Is the Tenant’s Lease Valid?
Smith claims she signed a valid lease with a man who claimed to be the landlord of the Prindles’ home. It’s unclear whether she can provide a copy of the lease. Regardless, whether she can prove she signed a lease with the fake landlord is immaterial. A residential lease is a legally binding contract between a landlord and a tenant which affords the tenant the right to exclusive use and enjoyment of the residential property in exchange for money paid to the landlord. If a lease is signed between a tenant and a man posing as a landlord that has no legal right to the property itself, he does not have the right to rent the residential property. In that regard, the lease between Smith and the purported landlord is completely invalid.
What If the Tenant Pays Rent?
In most states, the answer is yes, but only if the Prindles accept payment. By accepting rent from a tenant, even one who is not in the lease, the transaction creates a landlord-tenant relationship. The tenant has the right to exclusive use and enjoyment of the residential property, and the landlord is entitled to monthly rent. The transaction creates a month-to-month lease. It also becomes more difficult to evict the tenant.
Does the Tenant Have a Legal Right to Remain in the House?
A bona fide purchaser, or BFP for short, is a legal term used primarily when referencing real and personal property. It refers to the innocent party who purchases property for fair value without notice of any other party’s claim to the property. Because the bona fide purchaser is innocent and had no notice of another party’s superior rights, he has the right to retain the property or enforce obligations against the person who may have superior rights.
For example, let’s say Derek steals your bike then sells it to Joe. You later find out Joe is in possession of your stolen bike. If Joe paid fair value for the bike and can demonstrate he thought Derek was the owner of the bike prior to purchase, Joe would be considered a bona fide purchaser and have the legal right to the bike. Your only legal recourse would be against Derek, but you would have no legal right to your bike.

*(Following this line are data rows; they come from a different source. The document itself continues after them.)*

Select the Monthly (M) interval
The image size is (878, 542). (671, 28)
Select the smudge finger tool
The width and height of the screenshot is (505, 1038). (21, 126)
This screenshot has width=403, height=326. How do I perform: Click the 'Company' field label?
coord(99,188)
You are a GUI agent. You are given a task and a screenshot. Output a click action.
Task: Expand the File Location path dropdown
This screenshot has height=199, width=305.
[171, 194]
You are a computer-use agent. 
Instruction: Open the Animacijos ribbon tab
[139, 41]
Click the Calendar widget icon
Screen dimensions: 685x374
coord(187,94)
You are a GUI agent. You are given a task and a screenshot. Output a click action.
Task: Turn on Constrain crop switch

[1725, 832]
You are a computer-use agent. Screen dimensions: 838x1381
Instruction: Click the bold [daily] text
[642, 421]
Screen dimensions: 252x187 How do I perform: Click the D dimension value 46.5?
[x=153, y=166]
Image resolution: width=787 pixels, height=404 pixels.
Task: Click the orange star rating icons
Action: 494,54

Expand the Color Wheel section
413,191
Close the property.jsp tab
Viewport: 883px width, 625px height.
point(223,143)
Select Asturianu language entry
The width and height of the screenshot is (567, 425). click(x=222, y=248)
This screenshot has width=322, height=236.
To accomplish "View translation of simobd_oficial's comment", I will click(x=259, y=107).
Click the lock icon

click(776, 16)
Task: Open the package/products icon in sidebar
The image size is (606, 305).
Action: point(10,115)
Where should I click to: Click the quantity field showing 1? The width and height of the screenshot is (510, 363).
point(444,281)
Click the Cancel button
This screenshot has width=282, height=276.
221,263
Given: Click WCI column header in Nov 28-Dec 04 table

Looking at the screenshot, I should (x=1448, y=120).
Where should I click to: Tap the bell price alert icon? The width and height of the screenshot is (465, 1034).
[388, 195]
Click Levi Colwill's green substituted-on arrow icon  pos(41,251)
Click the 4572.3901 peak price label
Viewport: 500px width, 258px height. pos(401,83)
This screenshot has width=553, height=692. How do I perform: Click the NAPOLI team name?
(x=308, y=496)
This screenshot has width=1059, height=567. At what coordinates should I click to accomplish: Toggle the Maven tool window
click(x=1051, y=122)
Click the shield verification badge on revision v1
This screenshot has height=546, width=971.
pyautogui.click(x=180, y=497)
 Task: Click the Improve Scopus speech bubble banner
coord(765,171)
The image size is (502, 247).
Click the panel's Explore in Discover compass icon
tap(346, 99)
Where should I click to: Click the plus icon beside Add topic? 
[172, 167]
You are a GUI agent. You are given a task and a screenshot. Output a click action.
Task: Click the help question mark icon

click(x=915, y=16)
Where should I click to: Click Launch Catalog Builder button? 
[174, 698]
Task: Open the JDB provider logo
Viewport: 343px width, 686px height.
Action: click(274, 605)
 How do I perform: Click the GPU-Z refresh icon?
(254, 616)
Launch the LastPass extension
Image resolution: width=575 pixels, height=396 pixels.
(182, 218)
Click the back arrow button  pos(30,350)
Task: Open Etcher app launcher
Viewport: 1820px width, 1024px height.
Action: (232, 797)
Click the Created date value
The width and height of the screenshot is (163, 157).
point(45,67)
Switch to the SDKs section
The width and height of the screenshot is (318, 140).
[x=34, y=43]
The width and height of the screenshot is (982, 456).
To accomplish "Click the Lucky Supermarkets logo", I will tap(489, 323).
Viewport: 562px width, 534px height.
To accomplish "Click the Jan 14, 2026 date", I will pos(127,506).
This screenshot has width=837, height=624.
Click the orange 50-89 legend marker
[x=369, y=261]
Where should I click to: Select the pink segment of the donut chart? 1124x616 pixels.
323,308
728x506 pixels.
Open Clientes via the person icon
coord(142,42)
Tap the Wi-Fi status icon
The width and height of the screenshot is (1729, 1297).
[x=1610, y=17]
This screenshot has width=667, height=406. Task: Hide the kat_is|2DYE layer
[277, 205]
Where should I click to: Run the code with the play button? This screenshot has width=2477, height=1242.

In this case, the tenant could not claim she was a bona fide purchaser. The tenant did not purchase the home, only rented it. Even if she did buy the home for fair value, she still could not claim she was a bona fide purchaser because a title report would show that the true owners of the property were the Prindles. Therefore, she would be “on notice” that someone else was the legal owner of the property.
While Smith continues to reside in the home, she’s considered a squatter. A squatter is a term for a person who occupies a place that legally belongs to someone else when the owner hasn’t given permission for the occupation.
Will A Sales Contract Prevail?
Various disclosures are required in any home purchase contract. Most states require sellers to disclose whether any pending litigation exists on the property.
While the sellers understandably wouldn’t have known of the squatter until visiting the house, they would have to disclose to any potential buyer that there is litigation pending which could stall any potential sales contract. A savvy buyer’s agent would put a clause in a sales contract which states that the home purchase contract is subject to a successful eviction of the squatter, and would also include a definitive timeline.